Last year I wrote extensively about my experience with deploying VyOS to support my new uber fast internet connection.

I learned a lot in the process, and for this past year it has mostly worked fine. I am one of those people that can’t leave things alone however, and I was always tinkering with the setup. The VyOS box itself was happily communicating at 10G, but I would find the internal LAN would get choked up a lot and rarely hit 1G even with extreme threading (say 50-60 conns). I got grumpy about this for no reason and started to tinker. TL:DR - This was a mistake…

What I found was that VyOS itself is fine for saturating this link, but for whatever reason (NAT/FW blah), I was hitting the well known wall of about 6gbits/s of peak throughput over the linux instance. I decided this had to be the fault of VyOS and went off to find alternatives.

OPNsense

This one irritates me. I am a big fan of the BSD Firewall appliances, and I have used them in Production before to provide me an IPSEC based emergency fix when we lost access to wavelengths between DCs. They’re bulletproof stable, and according to some online communities, there are people running fiber7 at 10G through OPNsense. I cannot possibly see how this is true.

I took the latest release and flashed it onto my Dell Optiplex SFF machine which I now use as my gateway. It’s a 7th Gen Intel i5 and had been doing a decent job with VyOS 1.4. Installation was easy, and I was able to configure pretty much everything I had on VyOS within 2 sittings. I was up and going online within maybe 10 mins, and fully configured in about 1h elapsed time. Great!

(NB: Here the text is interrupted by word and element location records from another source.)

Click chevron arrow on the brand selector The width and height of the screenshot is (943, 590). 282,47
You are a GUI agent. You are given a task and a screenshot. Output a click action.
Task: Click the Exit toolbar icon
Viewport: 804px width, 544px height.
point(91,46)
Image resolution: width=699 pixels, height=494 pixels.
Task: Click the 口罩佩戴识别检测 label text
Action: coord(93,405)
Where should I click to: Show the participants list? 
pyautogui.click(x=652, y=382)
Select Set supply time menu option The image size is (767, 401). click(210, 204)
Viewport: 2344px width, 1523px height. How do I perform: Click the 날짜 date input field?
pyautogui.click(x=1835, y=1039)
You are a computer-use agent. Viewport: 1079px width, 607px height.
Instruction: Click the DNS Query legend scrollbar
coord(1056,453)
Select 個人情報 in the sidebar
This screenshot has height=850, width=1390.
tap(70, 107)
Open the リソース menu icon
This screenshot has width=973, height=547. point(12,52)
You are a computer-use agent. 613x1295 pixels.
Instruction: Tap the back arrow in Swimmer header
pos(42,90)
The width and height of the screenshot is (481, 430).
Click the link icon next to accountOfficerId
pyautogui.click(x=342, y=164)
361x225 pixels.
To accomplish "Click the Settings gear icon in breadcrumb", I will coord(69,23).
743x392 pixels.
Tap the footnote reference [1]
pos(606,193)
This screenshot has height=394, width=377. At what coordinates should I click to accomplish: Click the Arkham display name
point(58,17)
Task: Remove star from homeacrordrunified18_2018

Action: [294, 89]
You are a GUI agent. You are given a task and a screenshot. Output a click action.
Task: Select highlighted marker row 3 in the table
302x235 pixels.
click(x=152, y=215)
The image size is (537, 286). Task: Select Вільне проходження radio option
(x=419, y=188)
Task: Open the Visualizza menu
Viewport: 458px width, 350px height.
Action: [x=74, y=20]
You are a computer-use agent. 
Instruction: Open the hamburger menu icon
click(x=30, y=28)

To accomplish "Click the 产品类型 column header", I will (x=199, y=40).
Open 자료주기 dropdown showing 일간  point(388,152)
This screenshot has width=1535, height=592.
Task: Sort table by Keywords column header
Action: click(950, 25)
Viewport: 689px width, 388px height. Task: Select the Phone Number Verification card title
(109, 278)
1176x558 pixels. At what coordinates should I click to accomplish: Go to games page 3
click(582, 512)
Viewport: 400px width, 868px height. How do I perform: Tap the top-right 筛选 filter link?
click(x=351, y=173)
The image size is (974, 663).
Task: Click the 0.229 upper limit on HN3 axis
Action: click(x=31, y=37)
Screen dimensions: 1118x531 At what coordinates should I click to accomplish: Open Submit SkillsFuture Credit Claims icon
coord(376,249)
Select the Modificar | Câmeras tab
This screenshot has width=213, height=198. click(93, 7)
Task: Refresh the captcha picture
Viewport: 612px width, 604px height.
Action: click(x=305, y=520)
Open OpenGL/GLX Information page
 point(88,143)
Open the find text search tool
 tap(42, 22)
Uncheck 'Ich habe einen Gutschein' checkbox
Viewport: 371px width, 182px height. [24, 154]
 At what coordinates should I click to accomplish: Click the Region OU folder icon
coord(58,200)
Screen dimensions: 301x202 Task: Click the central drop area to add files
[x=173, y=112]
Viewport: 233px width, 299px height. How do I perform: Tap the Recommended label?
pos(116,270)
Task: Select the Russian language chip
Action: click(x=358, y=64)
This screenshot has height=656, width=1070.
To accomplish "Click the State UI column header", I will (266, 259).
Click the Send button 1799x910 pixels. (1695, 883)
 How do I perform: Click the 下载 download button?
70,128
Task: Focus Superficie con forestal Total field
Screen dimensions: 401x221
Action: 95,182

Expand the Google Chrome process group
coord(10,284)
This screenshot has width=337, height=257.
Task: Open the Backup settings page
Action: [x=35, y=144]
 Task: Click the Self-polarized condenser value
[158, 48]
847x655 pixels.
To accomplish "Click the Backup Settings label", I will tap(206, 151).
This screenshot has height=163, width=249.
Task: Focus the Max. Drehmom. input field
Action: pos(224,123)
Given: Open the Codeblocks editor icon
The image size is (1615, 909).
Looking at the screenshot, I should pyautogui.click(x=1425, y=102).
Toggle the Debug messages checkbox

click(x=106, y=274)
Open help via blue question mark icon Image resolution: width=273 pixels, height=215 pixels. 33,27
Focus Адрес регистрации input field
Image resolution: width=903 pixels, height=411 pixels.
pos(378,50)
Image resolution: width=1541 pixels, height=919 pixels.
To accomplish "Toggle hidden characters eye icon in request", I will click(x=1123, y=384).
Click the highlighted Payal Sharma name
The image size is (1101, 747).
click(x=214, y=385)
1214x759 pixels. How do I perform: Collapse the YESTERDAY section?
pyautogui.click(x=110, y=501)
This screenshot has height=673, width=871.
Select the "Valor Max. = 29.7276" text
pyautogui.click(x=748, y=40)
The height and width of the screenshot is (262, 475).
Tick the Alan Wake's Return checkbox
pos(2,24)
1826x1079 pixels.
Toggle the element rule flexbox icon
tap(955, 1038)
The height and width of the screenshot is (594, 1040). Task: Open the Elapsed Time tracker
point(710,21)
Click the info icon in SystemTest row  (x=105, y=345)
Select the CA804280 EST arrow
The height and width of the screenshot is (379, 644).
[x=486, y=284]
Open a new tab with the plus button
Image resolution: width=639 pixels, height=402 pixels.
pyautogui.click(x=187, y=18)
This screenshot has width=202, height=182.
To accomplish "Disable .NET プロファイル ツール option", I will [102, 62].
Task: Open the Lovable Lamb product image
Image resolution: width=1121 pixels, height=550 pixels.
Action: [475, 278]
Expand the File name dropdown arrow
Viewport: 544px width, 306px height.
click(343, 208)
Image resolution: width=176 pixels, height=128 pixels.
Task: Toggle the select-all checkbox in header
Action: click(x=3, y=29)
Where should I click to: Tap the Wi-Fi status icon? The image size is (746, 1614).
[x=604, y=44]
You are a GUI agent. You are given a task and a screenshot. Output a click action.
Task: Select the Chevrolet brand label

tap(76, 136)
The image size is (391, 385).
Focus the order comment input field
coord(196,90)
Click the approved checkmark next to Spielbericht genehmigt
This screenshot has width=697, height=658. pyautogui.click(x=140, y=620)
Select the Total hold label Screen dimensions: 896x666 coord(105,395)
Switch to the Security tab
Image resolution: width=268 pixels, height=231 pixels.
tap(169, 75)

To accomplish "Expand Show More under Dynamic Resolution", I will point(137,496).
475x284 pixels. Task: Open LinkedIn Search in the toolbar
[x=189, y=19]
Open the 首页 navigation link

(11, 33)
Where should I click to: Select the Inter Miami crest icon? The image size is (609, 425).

If only it were true. Speed tests were crap. I think we hit 2Gbit on the Init7 speedtest server, direct from the router. Online I was able to find a ton of materials about tuning and each one was essentially a wall of text with sysctl settings. This was really opaque. Some of these were obvious - tweaking queues and buffers. Others were advanced, but logical - playing with Selective ACKs and some more esoteric features of TCP. Lastly there were some extremely cryptic features that even after 20 years in networking I had to go and look up in detail to work out their purpose. Even now, I don’t think I could explain these coherently. That could just be me being stupid however.

Ultimately, this was a pretty poor experience in terms of speed.

What I can say though, is if you are not a speed junkie like me, this installation was able to handle a few 1GBit flows with the IDS fully kitted out with a snort subscription (mostly ET based), and all the analytics enabled as well (netflow etc). If you are motivated by features and security, and line rate isn’t your jam, then OPNsense is very worth a look.

router7

Router7 was a project spun up by another init7 customer [https://stapelberg.ch](Michael Stableberg), with the aim to deliver a router appliance written purely in golang.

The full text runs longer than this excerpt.